* [ZESTAWIENIE DANYCH]:
++++++++

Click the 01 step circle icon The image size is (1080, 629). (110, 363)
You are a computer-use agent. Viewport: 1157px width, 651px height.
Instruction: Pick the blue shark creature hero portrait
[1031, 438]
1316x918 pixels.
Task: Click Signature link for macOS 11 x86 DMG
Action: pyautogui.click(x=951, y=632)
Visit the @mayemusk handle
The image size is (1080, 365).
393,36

++++++++

* [ZADANIE DO WYKONANIA]: Zamień wszystkie powyższe rekordy w listę numerowaną i pomiń puste wiersze.

* [ROZWIĄZANIE ZADANIA]:
1. Click the 01 step circle icon The image size is (1080, 629). (110, 363)
2. You are a computer-use agent. Viewport: 1157px width, 651px height.
3. Instruction: Pick the blue shark creature hero portrait
4. [1031, 438]
5. 1316x918 pixels.
6. Task: Click Signature link for macOS 11 x86 DMG
7. Action: pyautogui.click(x=951, y=632)
8. Visit the @mayemusk handle
9. The image size is (1080, 365).
10. 393,36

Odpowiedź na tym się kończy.